Of course, all of this can happen while being online, too!
As of 2019, American kids were spending up to about 8 hours a day in front of screens, with maybe one hour spent outside. The downside to so much screen time is poorer sleep quality, increased stress levels of the unhealthy kind, lessening of attention span, and more.
Did you know that when your kids spend more time doing outside activities their moods improve, their attention spans increase, and even ADHD symptoms have been clinically noted to be reduced?
Outside activities promote better quality energy release, and kids get more Vitamin D from soaking in the sunshine – a big plus when it comes to immunity. Even the feel-good neurotransmitter serotonin, the natural way the body has to not be depressed and feel happy, increases its production.
Since a pandemic was declared in early 2020, continuing through 2021, more than 1.5 billion kids and teens are online, learning, socializing, getting exposed to dangers like sexual exploitation and cyberbullying (or harassment), and violence (not to mention other adults).
So, what can you do about all of this?
You as parents, or even just adults, can let your government representatives know of your concerns and encourage them to offer free awareness and education on child safety while being online.
You can also learn about and implement security and protection measures already available to you if you aren’t already doing this.
You can let your schools know your concerns about being online and ask them what safety precautions they are taking on your kids’ behalf.
As to what you can do as a family unit, you can set limits on screen time and schedule activities like reading to your kids before bedtime, family night board games (or other types of games), and you can go bike riding together.
Use your imagination as to what other types of activities you and your family might relate to, and don’t be afraid to try out different things.
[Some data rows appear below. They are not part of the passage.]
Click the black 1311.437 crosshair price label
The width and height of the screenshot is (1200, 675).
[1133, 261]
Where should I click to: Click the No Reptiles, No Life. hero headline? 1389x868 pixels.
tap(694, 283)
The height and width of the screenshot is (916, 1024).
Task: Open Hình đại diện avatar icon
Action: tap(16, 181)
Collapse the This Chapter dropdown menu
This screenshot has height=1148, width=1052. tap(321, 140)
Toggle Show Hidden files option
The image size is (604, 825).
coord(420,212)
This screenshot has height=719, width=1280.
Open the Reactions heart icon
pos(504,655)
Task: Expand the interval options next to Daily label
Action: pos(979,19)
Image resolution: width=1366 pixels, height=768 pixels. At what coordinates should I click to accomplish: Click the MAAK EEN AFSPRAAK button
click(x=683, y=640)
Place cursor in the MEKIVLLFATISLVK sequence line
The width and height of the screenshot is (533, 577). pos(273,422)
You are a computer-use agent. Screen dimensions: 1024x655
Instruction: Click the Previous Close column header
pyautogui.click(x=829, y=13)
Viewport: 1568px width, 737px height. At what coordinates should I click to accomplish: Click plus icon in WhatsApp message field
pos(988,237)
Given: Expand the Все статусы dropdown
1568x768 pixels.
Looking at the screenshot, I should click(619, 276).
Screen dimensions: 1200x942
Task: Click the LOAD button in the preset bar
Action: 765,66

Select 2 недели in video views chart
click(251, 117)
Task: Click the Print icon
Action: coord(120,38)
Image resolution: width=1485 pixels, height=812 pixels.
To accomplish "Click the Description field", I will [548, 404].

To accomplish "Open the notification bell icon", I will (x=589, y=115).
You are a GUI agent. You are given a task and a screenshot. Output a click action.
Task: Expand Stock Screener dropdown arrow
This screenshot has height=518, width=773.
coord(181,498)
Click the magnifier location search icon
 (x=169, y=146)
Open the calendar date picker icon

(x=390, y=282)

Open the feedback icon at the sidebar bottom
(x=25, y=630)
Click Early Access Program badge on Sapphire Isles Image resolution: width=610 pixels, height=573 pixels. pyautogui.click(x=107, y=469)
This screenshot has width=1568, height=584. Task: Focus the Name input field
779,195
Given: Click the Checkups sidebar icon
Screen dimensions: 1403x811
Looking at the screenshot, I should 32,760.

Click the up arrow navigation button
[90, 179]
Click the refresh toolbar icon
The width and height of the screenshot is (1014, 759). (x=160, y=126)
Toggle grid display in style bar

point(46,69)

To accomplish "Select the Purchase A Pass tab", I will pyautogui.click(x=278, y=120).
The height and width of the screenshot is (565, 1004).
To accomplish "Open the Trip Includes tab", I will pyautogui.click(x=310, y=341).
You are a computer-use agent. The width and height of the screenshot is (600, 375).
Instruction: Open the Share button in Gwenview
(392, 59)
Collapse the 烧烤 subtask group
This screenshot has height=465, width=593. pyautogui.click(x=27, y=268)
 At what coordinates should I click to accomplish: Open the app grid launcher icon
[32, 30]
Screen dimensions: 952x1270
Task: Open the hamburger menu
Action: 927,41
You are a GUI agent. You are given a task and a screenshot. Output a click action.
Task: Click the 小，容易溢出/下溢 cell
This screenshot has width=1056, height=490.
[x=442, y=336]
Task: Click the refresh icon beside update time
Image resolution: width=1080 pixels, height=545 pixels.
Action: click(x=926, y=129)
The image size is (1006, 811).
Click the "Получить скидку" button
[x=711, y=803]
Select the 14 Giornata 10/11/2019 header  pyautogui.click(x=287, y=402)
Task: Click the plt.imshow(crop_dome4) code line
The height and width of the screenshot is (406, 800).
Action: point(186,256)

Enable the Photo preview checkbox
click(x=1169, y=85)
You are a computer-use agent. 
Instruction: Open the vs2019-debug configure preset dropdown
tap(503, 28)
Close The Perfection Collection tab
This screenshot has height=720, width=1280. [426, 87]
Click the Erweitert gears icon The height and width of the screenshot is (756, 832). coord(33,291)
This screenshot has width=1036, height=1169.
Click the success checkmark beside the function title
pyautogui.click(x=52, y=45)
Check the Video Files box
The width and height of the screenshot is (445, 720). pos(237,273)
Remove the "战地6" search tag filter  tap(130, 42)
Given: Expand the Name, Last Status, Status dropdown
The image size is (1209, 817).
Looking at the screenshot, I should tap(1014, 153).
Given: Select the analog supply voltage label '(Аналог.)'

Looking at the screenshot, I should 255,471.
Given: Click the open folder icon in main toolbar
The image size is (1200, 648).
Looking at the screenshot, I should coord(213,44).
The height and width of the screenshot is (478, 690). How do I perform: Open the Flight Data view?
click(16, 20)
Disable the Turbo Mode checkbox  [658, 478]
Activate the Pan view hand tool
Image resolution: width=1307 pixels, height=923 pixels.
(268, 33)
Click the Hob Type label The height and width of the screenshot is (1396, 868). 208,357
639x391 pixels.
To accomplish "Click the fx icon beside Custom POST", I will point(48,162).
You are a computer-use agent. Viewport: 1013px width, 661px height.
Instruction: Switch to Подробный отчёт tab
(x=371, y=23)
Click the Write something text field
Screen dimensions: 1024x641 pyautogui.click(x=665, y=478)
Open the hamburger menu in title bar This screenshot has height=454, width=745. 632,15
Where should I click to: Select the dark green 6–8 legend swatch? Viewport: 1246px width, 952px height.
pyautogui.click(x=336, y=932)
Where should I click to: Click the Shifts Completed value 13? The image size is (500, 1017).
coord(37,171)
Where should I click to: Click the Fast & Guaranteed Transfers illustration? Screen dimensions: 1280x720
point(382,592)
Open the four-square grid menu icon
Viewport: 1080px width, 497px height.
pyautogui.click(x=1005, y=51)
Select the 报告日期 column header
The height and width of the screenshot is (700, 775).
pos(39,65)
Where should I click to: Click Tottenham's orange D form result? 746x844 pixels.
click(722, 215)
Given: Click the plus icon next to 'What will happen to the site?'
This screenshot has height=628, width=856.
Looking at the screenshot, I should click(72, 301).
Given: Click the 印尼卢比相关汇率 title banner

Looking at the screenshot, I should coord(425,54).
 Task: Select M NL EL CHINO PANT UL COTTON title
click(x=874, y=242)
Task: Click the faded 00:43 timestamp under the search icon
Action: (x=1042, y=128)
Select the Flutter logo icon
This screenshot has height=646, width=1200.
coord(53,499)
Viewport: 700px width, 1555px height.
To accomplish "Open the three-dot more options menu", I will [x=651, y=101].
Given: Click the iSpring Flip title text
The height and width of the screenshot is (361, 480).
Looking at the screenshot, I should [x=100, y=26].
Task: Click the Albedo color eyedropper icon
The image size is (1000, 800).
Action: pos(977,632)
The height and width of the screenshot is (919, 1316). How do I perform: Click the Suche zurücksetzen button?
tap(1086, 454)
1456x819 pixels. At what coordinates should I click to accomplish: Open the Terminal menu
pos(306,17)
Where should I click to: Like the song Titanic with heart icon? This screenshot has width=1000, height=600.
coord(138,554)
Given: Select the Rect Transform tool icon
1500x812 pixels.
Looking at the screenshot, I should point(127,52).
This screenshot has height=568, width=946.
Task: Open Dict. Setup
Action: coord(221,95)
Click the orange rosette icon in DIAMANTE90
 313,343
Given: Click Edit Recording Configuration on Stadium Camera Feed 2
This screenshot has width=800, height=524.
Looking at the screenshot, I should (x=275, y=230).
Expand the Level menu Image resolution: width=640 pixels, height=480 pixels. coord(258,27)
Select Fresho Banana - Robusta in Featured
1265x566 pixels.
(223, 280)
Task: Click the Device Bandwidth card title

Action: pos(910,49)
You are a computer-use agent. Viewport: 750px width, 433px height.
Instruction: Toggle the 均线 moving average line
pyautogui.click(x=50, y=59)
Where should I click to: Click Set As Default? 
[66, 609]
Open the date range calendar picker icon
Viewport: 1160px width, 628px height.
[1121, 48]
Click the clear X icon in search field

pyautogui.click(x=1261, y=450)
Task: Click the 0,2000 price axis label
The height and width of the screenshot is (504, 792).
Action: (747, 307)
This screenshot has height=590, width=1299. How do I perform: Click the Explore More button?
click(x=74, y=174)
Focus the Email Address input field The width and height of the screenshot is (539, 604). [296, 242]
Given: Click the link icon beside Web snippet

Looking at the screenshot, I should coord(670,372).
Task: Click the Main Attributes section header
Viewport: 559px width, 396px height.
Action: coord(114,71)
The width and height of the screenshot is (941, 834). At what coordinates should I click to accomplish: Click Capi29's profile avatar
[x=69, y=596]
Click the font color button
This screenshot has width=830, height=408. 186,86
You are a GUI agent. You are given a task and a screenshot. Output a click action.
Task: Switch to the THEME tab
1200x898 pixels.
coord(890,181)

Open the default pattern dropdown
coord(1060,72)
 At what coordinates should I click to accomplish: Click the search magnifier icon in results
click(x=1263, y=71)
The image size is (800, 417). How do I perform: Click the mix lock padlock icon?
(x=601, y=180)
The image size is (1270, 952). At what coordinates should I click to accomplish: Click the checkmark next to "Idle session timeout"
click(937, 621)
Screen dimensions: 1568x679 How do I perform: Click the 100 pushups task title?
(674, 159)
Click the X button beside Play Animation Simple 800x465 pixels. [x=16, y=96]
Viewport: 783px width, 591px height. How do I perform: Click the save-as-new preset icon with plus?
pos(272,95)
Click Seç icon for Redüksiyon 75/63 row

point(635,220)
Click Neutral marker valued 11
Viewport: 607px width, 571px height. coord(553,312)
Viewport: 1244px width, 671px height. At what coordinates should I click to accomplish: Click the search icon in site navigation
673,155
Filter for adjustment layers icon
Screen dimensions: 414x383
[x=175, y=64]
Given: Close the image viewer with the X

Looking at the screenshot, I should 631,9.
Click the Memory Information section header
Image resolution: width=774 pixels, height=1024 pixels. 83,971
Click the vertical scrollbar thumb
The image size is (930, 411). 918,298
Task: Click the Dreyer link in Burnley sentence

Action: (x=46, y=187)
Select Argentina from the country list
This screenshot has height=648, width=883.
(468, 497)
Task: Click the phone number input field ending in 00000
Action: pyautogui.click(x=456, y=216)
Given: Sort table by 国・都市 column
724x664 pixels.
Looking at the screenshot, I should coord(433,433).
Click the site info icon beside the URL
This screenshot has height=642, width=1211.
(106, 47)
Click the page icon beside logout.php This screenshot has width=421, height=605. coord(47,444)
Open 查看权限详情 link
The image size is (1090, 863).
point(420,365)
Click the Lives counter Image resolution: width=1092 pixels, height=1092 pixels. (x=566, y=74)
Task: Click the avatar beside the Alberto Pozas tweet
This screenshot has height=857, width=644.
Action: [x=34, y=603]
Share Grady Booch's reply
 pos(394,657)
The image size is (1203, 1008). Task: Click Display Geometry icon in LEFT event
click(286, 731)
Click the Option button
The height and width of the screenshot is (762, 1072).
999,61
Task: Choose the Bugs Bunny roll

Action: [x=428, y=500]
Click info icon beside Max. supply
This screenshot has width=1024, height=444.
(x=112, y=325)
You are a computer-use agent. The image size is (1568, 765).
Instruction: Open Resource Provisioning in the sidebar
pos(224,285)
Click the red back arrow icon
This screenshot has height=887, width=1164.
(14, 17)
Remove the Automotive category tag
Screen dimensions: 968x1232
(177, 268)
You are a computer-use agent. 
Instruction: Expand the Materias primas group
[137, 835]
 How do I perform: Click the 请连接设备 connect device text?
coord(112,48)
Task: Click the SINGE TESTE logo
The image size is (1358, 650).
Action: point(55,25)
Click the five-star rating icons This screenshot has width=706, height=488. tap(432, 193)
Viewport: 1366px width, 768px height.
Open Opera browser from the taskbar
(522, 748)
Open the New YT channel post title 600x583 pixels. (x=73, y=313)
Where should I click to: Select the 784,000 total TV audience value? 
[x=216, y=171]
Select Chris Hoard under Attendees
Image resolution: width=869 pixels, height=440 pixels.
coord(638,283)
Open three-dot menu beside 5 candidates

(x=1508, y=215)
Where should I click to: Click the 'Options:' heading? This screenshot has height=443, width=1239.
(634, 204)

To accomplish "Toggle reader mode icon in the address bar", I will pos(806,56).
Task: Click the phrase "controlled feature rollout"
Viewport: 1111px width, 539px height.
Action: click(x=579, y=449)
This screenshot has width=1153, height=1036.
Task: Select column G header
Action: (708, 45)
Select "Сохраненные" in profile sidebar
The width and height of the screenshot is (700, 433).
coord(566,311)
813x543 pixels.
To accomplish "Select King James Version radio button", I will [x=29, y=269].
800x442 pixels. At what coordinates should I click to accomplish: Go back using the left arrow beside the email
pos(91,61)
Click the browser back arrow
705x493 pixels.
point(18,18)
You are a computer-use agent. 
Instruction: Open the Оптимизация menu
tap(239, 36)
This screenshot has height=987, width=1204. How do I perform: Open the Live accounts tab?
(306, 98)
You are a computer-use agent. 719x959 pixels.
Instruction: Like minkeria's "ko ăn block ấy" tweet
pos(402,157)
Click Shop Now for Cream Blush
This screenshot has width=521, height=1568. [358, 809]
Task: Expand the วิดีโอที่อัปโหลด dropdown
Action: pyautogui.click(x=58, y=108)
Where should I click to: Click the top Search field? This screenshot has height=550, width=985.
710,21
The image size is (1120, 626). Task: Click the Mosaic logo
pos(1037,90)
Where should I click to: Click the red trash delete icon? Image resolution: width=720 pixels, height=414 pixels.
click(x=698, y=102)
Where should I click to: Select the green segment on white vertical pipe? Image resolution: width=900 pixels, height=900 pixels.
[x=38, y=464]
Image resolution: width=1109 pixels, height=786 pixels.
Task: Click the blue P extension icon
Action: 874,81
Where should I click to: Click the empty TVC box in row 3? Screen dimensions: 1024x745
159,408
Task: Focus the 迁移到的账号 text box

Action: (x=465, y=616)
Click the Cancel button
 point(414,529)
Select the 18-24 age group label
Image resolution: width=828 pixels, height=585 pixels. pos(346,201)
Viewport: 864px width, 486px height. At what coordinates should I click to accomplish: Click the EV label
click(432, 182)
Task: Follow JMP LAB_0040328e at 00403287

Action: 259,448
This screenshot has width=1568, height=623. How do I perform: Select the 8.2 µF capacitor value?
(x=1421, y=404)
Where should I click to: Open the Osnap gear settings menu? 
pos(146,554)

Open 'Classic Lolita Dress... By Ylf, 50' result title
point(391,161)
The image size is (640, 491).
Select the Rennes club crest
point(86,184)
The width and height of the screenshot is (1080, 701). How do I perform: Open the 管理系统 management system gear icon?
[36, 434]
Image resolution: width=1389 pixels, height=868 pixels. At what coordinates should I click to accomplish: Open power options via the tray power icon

You might find yourself pleasantly surprised (or you can know what you never want to do again, too!).
Since many things have reopened, maybe you can go miniature golfing or go to a museum! Maybe your family enjoys tennis. Or perhaps you can equip your back yard with games like building a labyrinth or shoot some hoops.
You’re only limit is your imagination!
It’s also a good idea to check on everyone’s mental health during such times. If you have a good insurance plan, you might have counseling services available. There are also many free services out there, so check your local areas for information.
Supporting your mental health will also help support your physical health, and vice versa. So, make sure you and your family eat plenty of fresh veggies in the form of salads, lightly steamed, or stir-fried, fresh whole grains (if you are inclined to eat them), and good quality protein sources. Go easy on highly processed foods, especially wheat and other refined grains and anything with sugar and other chemicals in it.
For those of you who eat meat, I often find high quality meat in the marked down section of my grocery store. I buy and throw them in the freezer. I’ve been doing that a long time and have never had anything go bad on me.
Above all else, practice excellent self-care, both for yourselves and your kids, and teach your kids how to do this too!
And, as always, please have a happy, holistically healthy day!